Recorded data
BEGIN
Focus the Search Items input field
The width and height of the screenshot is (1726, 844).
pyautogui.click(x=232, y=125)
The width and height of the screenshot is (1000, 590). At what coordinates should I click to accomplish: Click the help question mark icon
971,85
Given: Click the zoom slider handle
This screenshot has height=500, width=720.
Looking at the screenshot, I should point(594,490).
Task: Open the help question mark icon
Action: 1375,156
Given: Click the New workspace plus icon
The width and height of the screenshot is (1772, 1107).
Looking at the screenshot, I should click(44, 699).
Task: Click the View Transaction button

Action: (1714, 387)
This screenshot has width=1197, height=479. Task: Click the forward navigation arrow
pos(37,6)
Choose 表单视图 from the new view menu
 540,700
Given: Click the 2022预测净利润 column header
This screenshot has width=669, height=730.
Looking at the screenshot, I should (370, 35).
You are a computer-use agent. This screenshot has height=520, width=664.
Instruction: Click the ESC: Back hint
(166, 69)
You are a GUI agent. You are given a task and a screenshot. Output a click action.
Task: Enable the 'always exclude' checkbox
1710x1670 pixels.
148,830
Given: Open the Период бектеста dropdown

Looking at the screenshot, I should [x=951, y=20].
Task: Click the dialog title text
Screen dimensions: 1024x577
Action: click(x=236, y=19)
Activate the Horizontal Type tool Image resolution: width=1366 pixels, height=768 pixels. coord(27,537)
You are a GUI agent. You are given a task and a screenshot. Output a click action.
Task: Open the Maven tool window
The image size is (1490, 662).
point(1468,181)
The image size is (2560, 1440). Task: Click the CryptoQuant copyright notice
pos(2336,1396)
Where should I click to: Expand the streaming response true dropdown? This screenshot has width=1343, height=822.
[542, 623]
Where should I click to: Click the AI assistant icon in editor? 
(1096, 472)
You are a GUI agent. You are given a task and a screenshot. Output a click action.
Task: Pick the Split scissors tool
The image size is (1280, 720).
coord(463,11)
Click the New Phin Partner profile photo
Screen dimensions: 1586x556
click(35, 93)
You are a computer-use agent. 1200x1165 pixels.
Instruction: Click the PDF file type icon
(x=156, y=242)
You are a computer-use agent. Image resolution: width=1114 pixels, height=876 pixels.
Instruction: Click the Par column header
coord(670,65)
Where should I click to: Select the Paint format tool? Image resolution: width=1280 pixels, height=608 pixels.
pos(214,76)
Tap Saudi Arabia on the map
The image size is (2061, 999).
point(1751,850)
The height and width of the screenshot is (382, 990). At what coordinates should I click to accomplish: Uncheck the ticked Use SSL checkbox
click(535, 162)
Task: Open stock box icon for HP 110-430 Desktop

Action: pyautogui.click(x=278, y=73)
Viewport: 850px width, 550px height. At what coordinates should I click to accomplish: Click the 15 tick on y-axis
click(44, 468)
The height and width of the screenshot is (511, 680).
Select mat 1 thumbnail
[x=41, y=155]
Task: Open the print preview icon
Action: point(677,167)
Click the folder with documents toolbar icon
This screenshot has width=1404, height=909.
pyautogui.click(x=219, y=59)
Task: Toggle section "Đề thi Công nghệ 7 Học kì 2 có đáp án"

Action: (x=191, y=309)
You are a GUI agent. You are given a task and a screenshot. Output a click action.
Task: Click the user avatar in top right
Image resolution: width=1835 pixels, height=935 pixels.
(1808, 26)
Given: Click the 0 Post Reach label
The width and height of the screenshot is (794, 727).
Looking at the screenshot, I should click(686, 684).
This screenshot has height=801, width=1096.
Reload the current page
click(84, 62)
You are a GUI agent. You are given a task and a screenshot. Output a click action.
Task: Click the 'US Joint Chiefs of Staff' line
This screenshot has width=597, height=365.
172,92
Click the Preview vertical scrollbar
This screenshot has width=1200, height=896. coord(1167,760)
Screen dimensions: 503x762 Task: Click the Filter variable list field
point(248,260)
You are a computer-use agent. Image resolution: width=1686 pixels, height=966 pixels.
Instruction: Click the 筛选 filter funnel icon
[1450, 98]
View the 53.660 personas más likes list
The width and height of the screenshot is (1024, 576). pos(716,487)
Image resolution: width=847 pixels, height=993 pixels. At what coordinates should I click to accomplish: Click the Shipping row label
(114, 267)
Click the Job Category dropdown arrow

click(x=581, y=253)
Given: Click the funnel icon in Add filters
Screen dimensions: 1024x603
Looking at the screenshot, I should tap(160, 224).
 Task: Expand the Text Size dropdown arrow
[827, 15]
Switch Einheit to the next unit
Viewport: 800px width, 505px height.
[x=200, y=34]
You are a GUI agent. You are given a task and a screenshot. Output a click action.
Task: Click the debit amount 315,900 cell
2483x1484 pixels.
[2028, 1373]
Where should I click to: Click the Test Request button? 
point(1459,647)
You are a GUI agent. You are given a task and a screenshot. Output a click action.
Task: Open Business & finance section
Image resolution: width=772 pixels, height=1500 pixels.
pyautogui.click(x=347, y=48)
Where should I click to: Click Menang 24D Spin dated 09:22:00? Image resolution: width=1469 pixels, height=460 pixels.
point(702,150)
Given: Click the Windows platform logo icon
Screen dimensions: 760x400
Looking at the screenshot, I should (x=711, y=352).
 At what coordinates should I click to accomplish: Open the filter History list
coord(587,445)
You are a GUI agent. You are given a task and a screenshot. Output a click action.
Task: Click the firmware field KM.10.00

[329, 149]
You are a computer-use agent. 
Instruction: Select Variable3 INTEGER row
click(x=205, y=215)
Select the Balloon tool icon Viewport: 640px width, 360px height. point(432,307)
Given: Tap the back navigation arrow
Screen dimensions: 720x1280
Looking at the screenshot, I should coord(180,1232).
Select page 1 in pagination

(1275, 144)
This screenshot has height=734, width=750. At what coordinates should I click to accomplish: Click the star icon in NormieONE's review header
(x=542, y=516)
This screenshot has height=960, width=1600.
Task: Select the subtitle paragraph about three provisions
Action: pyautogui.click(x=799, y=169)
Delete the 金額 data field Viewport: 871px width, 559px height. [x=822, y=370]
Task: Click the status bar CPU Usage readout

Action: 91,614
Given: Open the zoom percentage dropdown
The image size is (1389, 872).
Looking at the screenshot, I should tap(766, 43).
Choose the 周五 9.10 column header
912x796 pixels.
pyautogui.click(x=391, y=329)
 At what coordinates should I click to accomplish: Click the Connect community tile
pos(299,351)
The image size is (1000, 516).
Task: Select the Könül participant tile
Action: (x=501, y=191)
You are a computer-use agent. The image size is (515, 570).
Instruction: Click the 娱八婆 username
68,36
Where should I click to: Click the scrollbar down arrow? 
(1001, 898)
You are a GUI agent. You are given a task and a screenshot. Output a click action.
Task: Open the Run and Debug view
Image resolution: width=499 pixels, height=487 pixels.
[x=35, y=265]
END
■ **EXERCISE DETAILS**
Return exactly the line that contains "The image size is (1389, 872)." and every line after it, through the last line of the records.

■ **RESPONSE TO THIS TASK**
The image size is (1389, 872).
Looking at the screenshot, I should tap(766, 43).
Choose the 周五 9.10 column header
912x796 pixels.
pyautogui.click(x=391, y=329)
 At what coordinates should I click to accomplish: Click the Connect community tile
pos(299,351)
The image size is (1000, 516).
Task: Select the Könül participant tile
Action: (x=501, y=191)
You are a computer-use agent. The image size is (515, 570).
Instruction: Click the 娱八婆 username
68,36
Where should I click to: Click the scrollbar down arrow? 
(1001, 898)
You are a GUI agent. You are given a task and a screenshot. Output a click action.
Task: Open the Run and Debug view
Image resolution: width=499 pixels, height=487 pixels.
[x=35, y=265]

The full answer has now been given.